# [Stored data]
++++++++

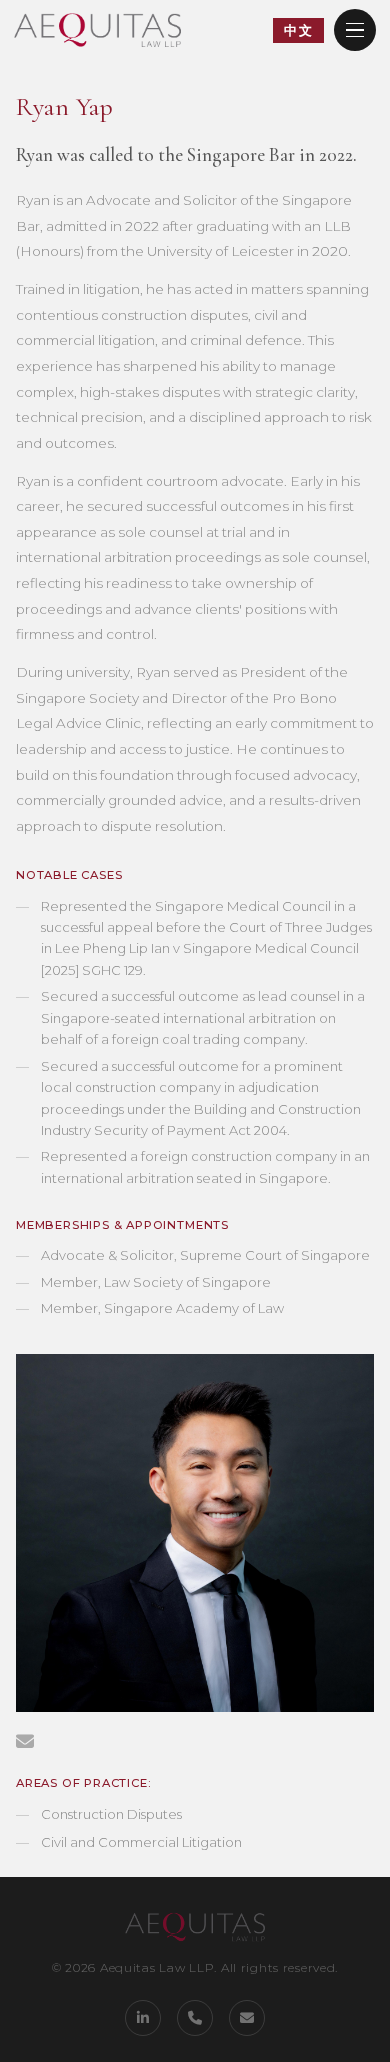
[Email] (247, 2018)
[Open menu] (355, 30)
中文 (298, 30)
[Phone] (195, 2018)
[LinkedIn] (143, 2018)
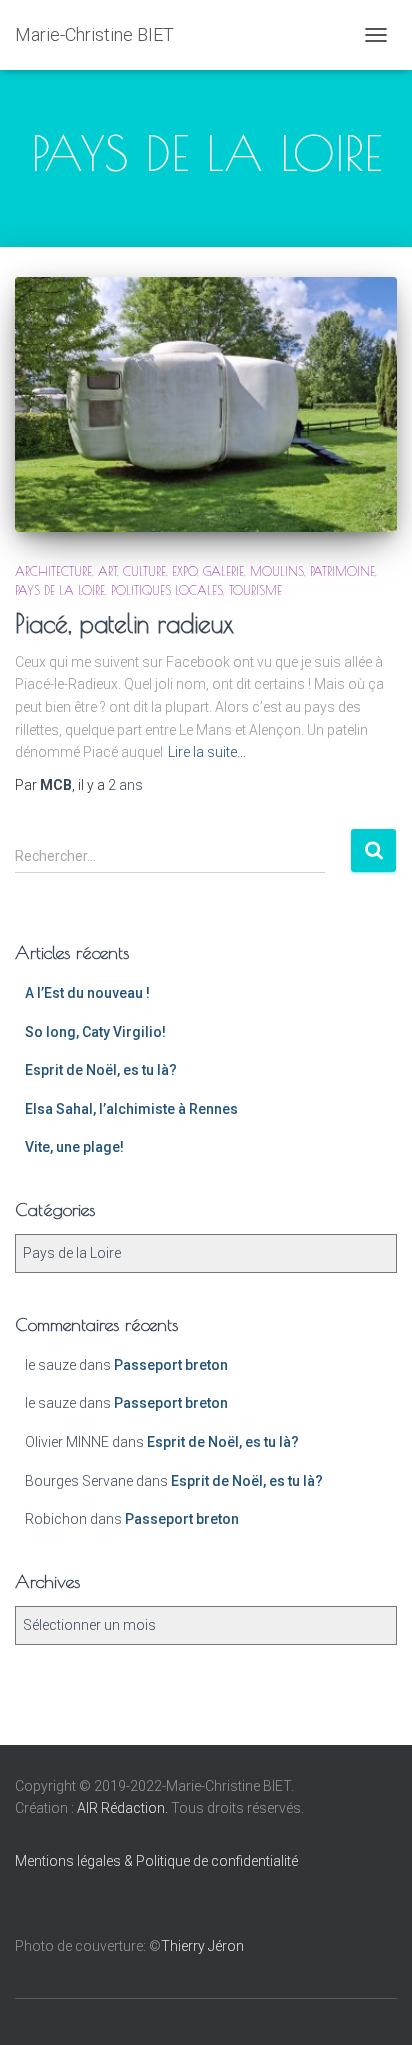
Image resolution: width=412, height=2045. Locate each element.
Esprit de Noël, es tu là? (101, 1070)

++++++++

Restate, word for word, the final stretch of the entries above: the line containing "Image resolution: width=412, height=2045." and every line after it, up to and including the last.

Image resolution: width=412, height=2045. Locate each element.
Esprit de Noël, es tu là? (101, 1070)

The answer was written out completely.